What needs to be done:
Starting at the line that contains "How do I perform: Click", write out each line through the end of the data below, exactly as it stands. Skip any pictures.

Given data:
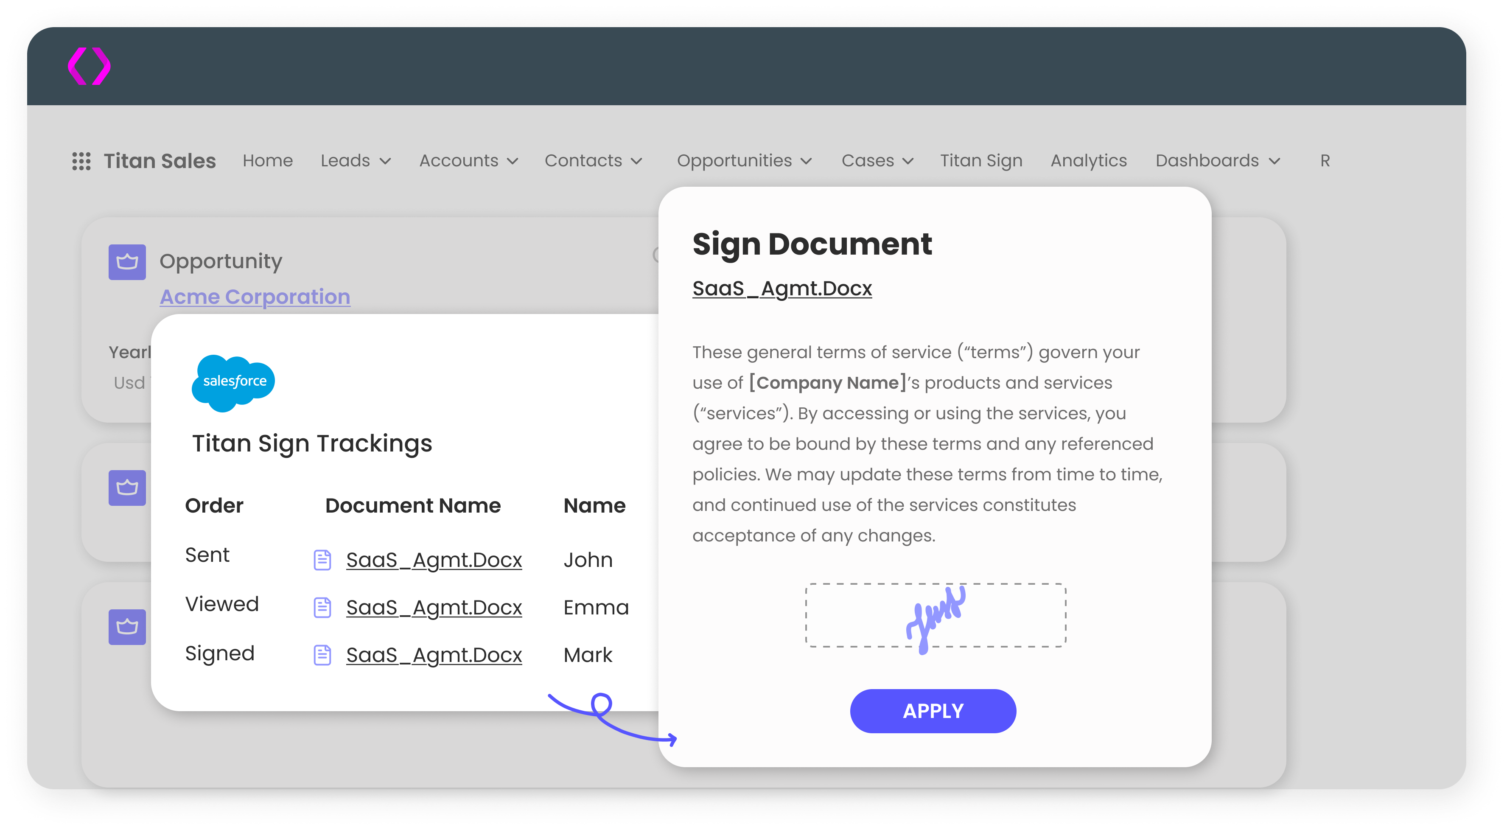Click the middle purple crown icon
Image resolution: width=1507 pixels, height=830 pixels.
pos(127,487)
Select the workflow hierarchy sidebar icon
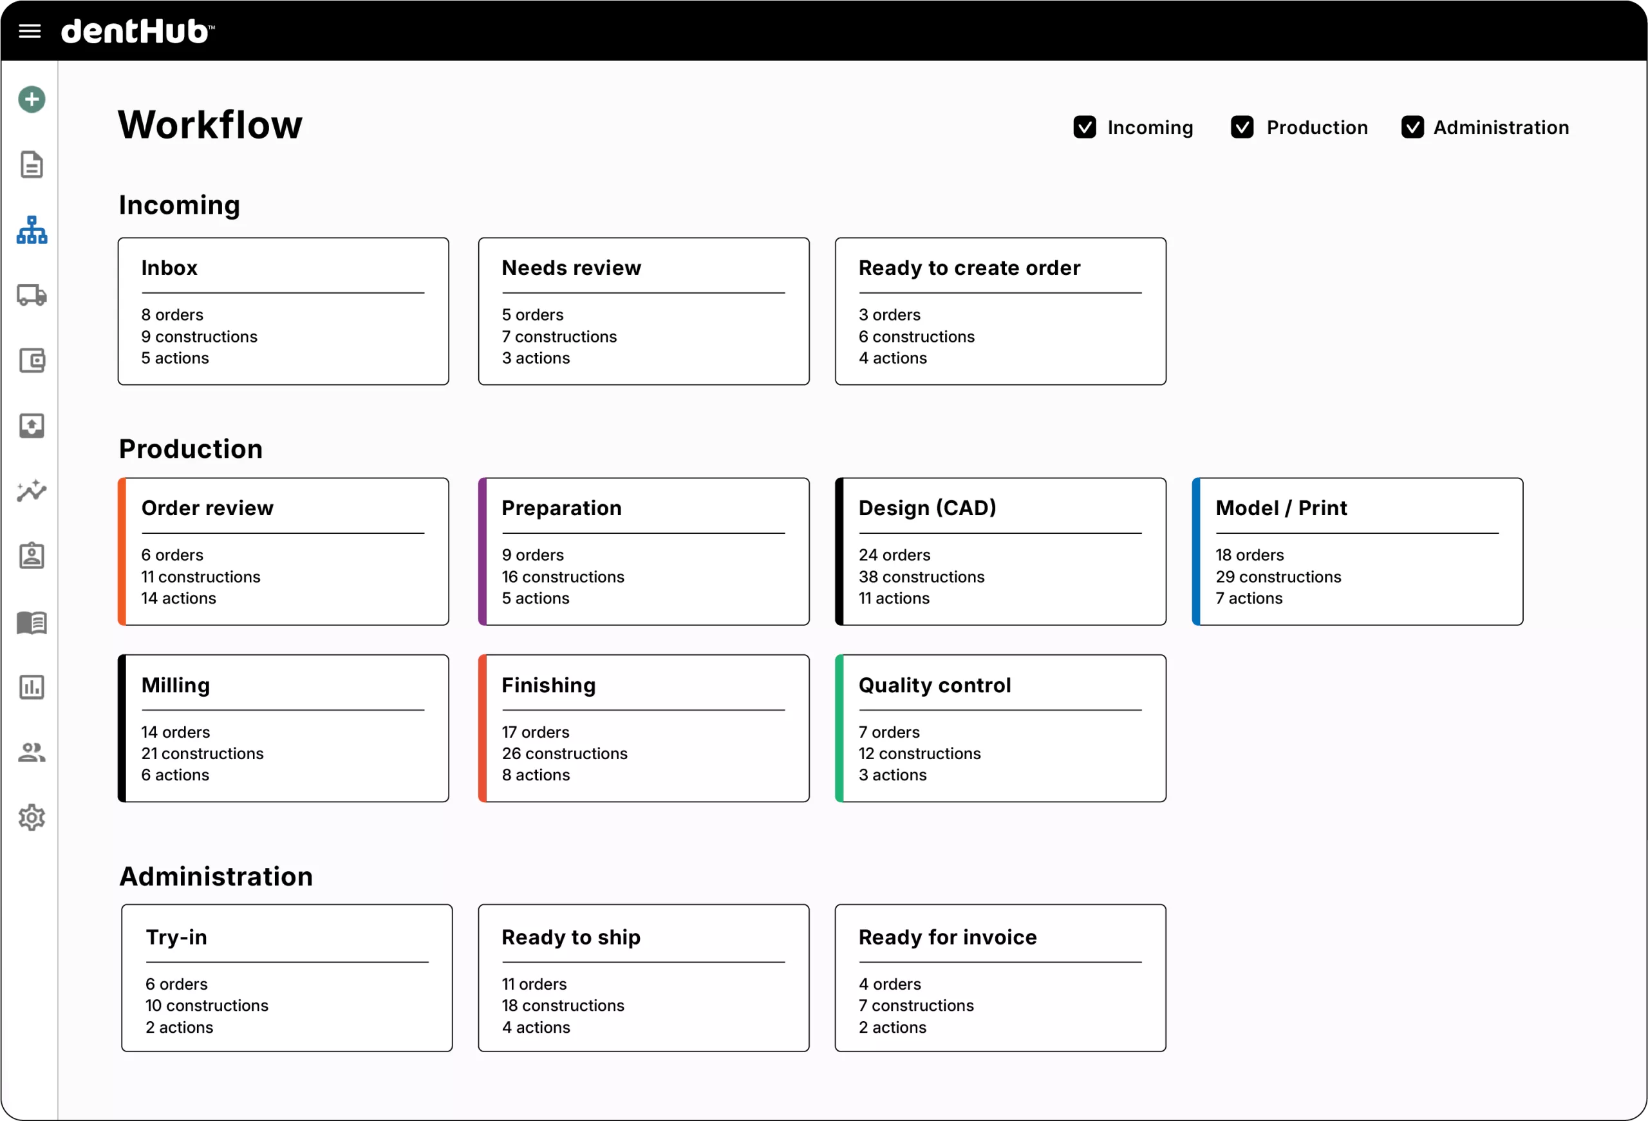1648x1121 pixels. tap(31, 230)
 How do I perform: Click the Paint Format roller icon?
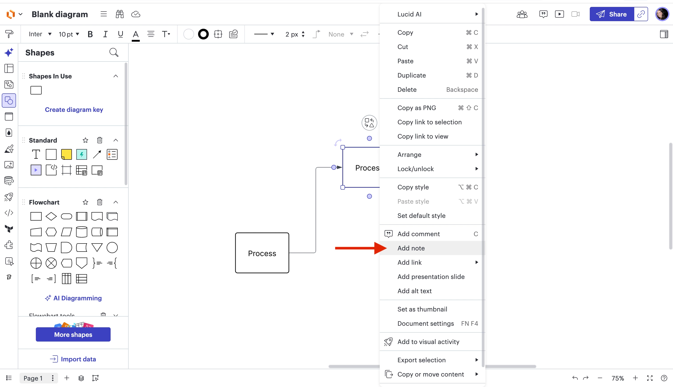coord(9,34)
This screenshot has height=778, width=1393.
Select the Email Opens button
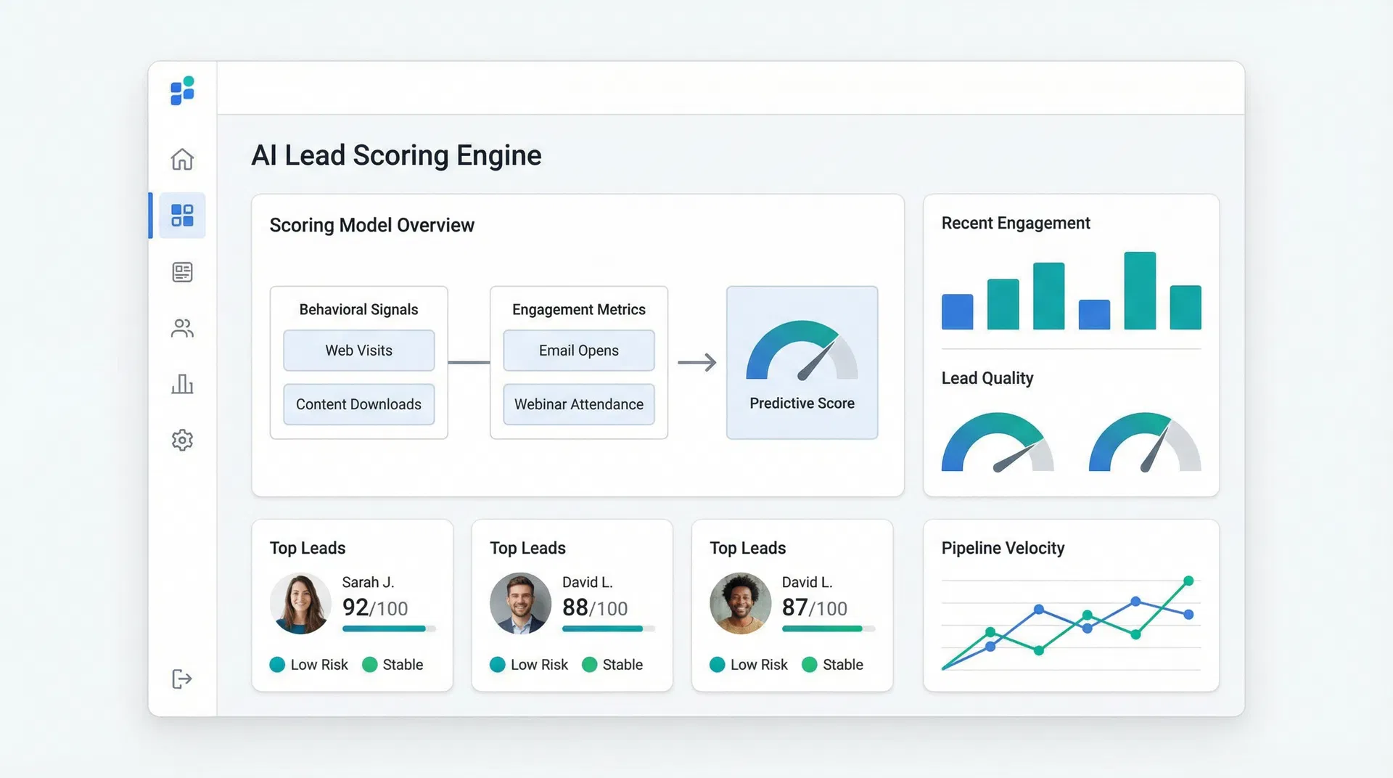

Result of the task:
 How do I perform: Click the Paint Format roller icon?
coord(9,34)
This screenshot has height=778, width=1393.
Select the Email Opens button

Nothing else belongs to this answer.